## GOALS
**A)** From the nursery article, print the passage word for word, starting with "Once in a while, a" and going on through "farmhouse near Hudson.".
**B)** Answer these questions about the nursery article:
(i) In what year did Loomis Creek Nursery open?
(ii) What kind of vine twirled around a granite post?
(iii) Who did Andrew Beckman work for as head gardener?
------ QUOTED TEXT
Display gardens. Visitors welcome.
Once in a while, a brand-new retail
nursery excites everyone with its prospects for enlivening
horticulture in an entire region. In 2003, Loomis Creek Nursery
opened its doors: rolling metal gates, deer-proofed with 6-inch
mesh, beside an 1820 farmhouse near Hudson.
Almost instantly, luxuriant borders
and displays made Loomis Creek seem like a nursery veteran. A
handsome wooden outbuilding rapidly emerged from a lumber pile.
Stylish perennials gathered in a graveled sales yard in the
company of tall ornamental grasses. Decorative tropicals made
floral explosions beside a Gothic-style greenhouse. A red cypress
vine twirled fetchingly around a granite post, just in time for a
camera flash.
The proprietors of Loomis Creek Nursery are two of New York’s
best-known horticultural insiders: Bob Hyland, former vice
president of Horticulture and Operations at Brooklyn Botanical
Garden, past president of Manhattan’s Metro Hort Group, and
one-time associate of Pennsylvania’s Longwood Gardens and San
Francisco’s Strybing Arboretum; and Andrew Beckman, a Longwood
Gardens graduate, head gardener to Martha Stewart, Deputy Garden
Editor at Martha Stewart Living Omnimedia, and past
gardener to Peter Wooster and Stephen Sondheim.
With such lustrous credentials, the
only mystery is why two delightful, knowledgeable men are working
their hands to the bone running a nursery. “Most of us have a pipe
dream of starting a little nursery,” Hyland says. “The original
passion is all about plants.”
------------
------ DATA SHOWN
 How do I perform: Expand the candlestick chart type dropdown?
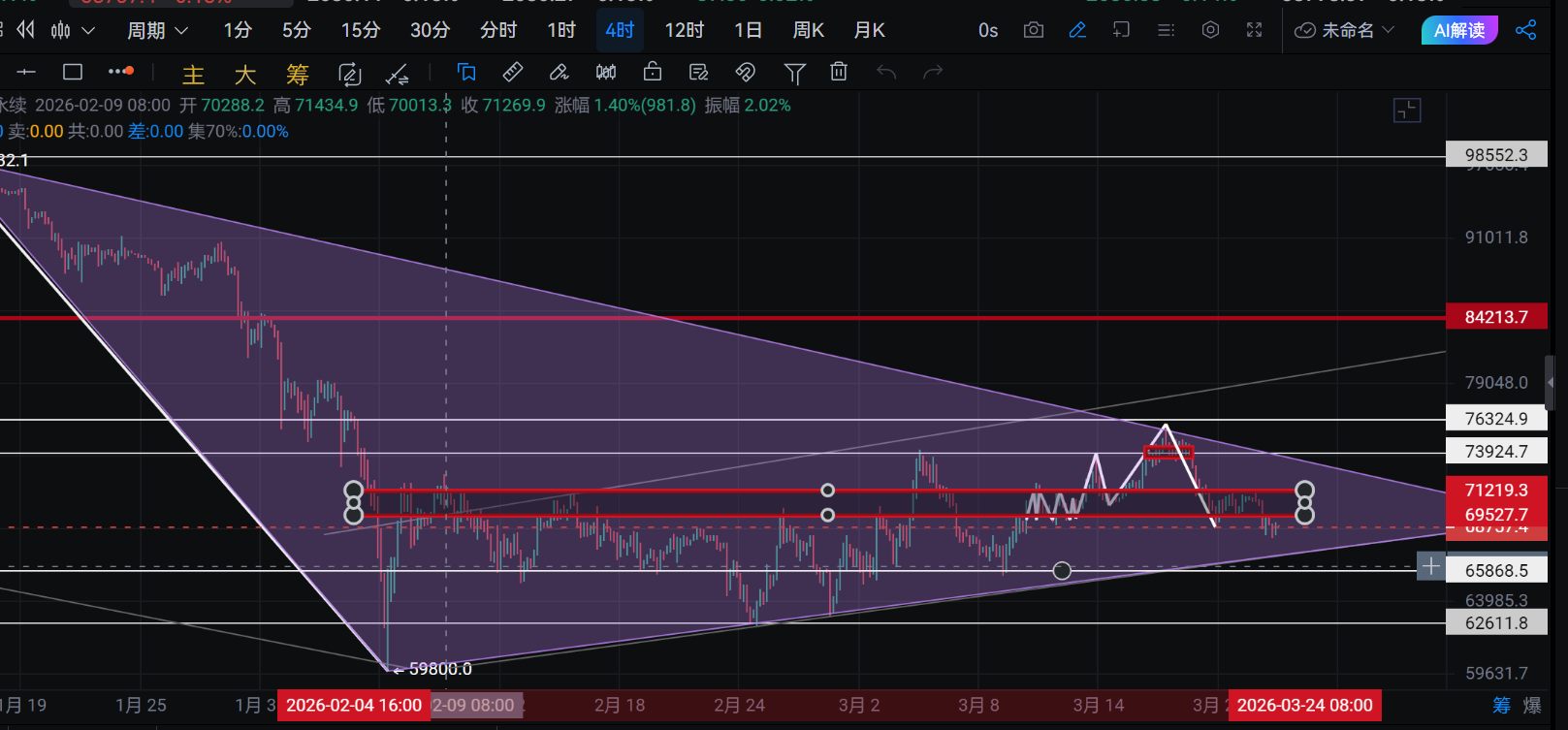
------------
## RESPONSES
**A)**
Once in a while, a brand-new retail
nursery excites everyone with its prospects for enlivening
horticulture in an entire region. In 2003, Loomis Creek Nursery
opened its doors: rolling metal gates, deer-proofed with 6-inch
mesh, beside an 1820 farmhouse near Hudson.

**B)**
(i) 2003
(ii) A red cypress vine
(iii) Martha Stewart